Step 4 (continued). Partnerships with Local Governments
An essential part of fundraising is building and sustaining strong partnerships with local elected officials and government agencies. Local government partners can provide support to nonprofit organizations in a number of ways, including:
- Offering expertise to projects (e.g., GIS support, engineers, accounting)
- Providing staff for projects
- Loaning office space and equipment
- Supporting grant applications
- Giving matching funds for grants
In addition, local governments may have access to certain types of funding that are unavailable to nonprofits, such as income and property tax revenue.
Conversely, nonprofits have much to offer local governments as well. For example, nonprofits have access to other types of funding that are unavailable to governments, particularly foundation funding. Partnerships can help build the internal capacity in local governments and help them leverage grants (i.e. lend them credibility when demonstrating new technologies). Also, local governments may need the expertise of environmental nonprofits. By partnering, local governments and nonprofits can work toward mutual goals while maximizing resources and minimizing costs.

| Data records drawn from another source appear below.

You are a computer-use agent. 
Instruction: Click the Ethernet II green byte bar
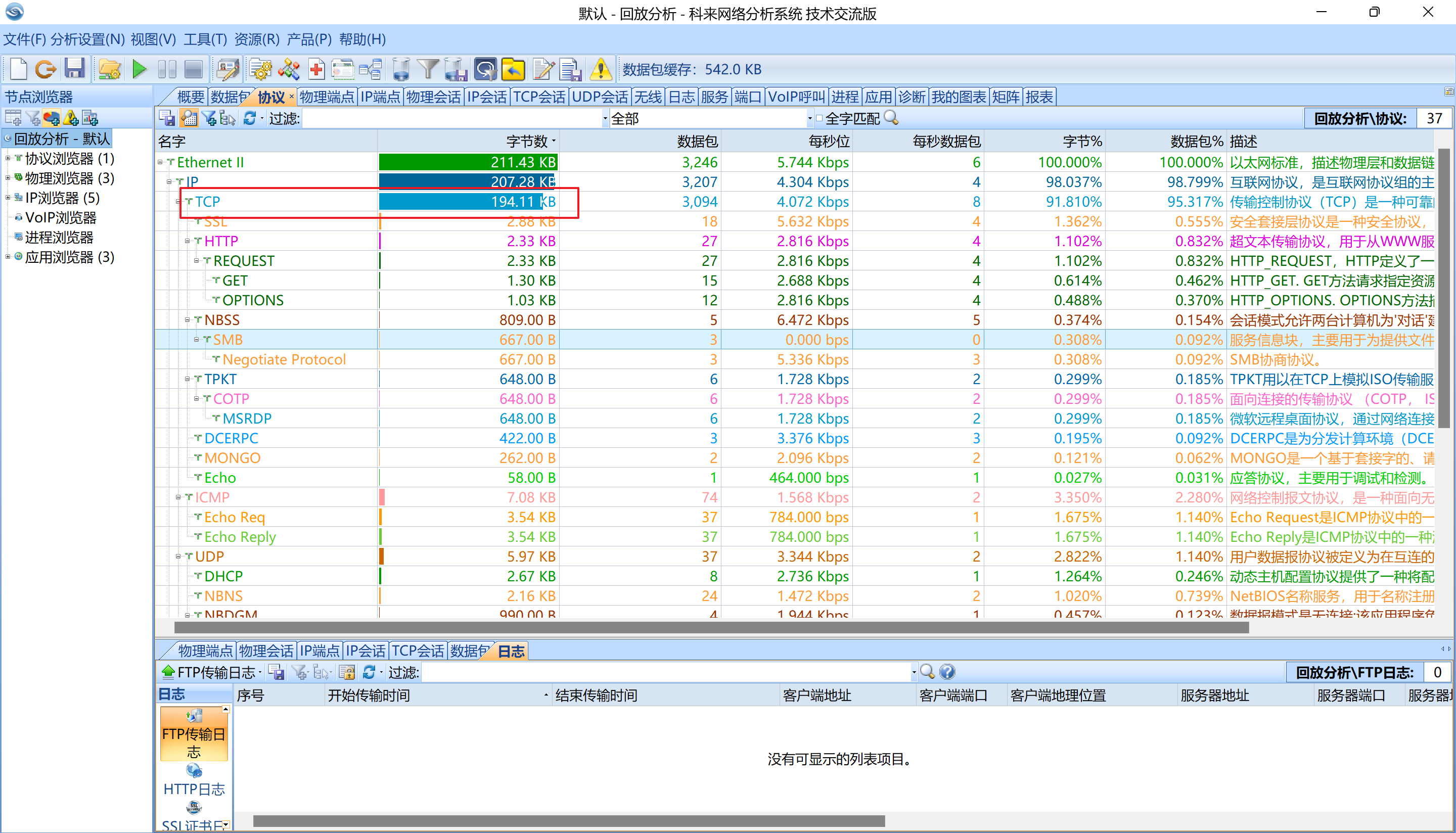(468, 162)
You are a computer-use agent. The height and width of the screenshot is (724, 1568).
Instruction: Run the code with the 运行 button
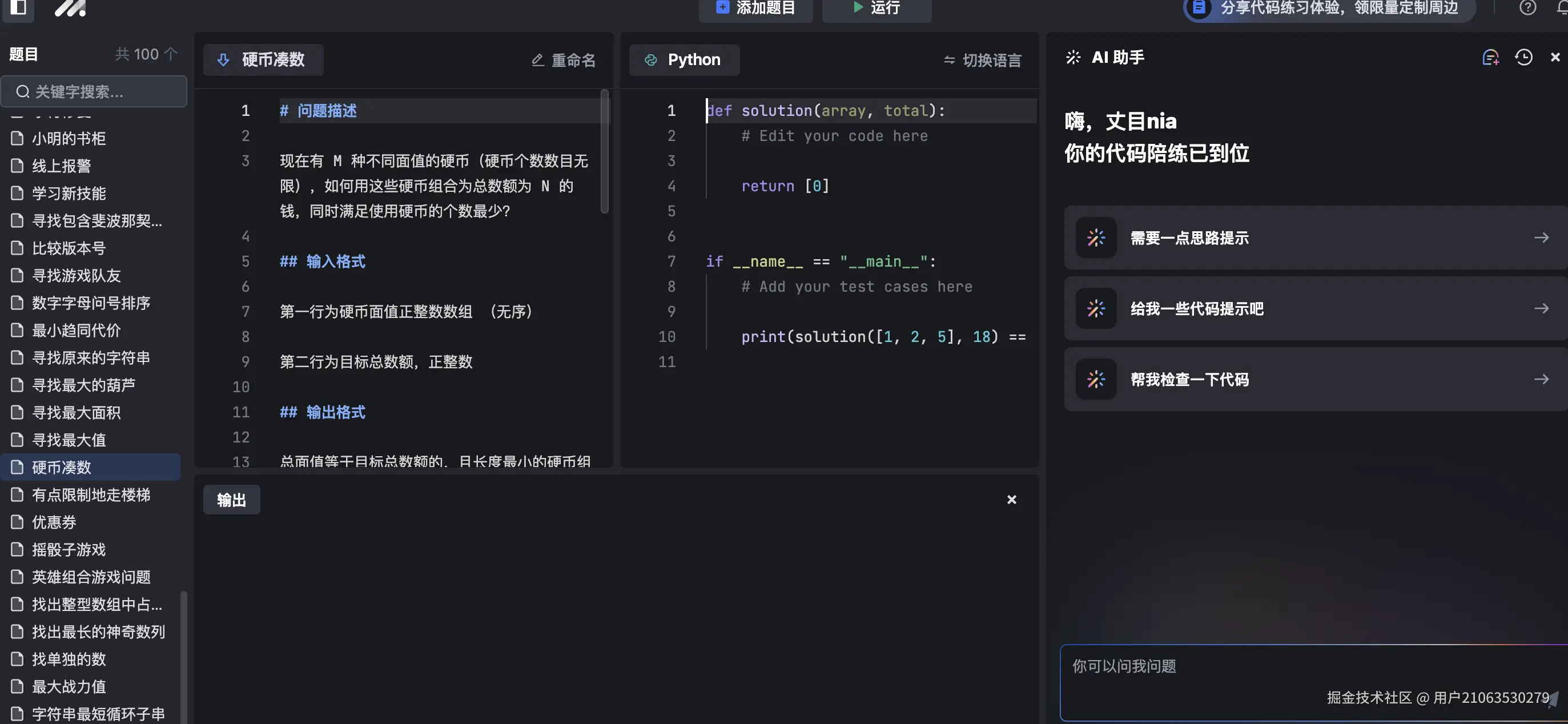876,7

You can also partner with local governments to raise funds to achieve your goals through two main mechanisms: taxes and penalties. Note that these mechanisms often build external capacity, meaning that your group is not receiving the funds directly. However, the increased visibility from partnering with a government agency and achieving results can strengthen your organization's credibility, increasing your potential to fundraise.
Taxes provide more than 40% of all state and local government revenue and are generated from three major sources: income, property, and sales. State legislatures regulate the taxing authority of both state and local governments. Citizen approval is sometimes required for local tax increases. Generally, taxes are deposited into the government's general fund. However, it is possible for state and local governments to designate a portion of tax revenue for a specific purpose. Twenty-three states earmark some tax revenues for environmental purposes. There are two major types of taxes:
- Property Taxes
- Property taxes use a rate structure that assesses taxes in proportion to the estimated value of the property. Communities typically use property taxes to finance general operation and capital needs, but many have established property tax rate structures that provide funding for environmental activities. For example, 163 local governments in New Jersey have used property taxes to establish land conservation programs.
- Sales Taxes
- Sales taxes are levied on the selling price of goods and services. Forty-five states have sales taxes; state governments generate the majority of their revenues with sales taxes. Thirty-two states allow counties, municipalities, or special districts to levy local option sales taxes. Sales taxes are often structured to dedicate funds for specific uses, including environmental uses. In some cases, the use of tax revenues is directly related to the activity taxed.
Penalties are charges levied against governments, businesses, or individuals that violate federal or state environmental laws and regulations. These violations can be settled with monetary payments or with the completion of Supplemental Environmental Projects (SEPs). SEPs are environmentally beneficial projects that are part of the settlement of a civil or administrative enforcement action. They may be completed in addition to or in lieu of monetary payments.
Monetary fines from cases prosecuted by state officials have been awarded to nonprofits. Most states dedicate fines from environmental enforcement case to environmental programs. Many, including Delaware, Florida, Massachusetts, Pennsylvania, New Jersey, New York, and Washington, have established trust funds to receive environmental fines and distribute the revenues.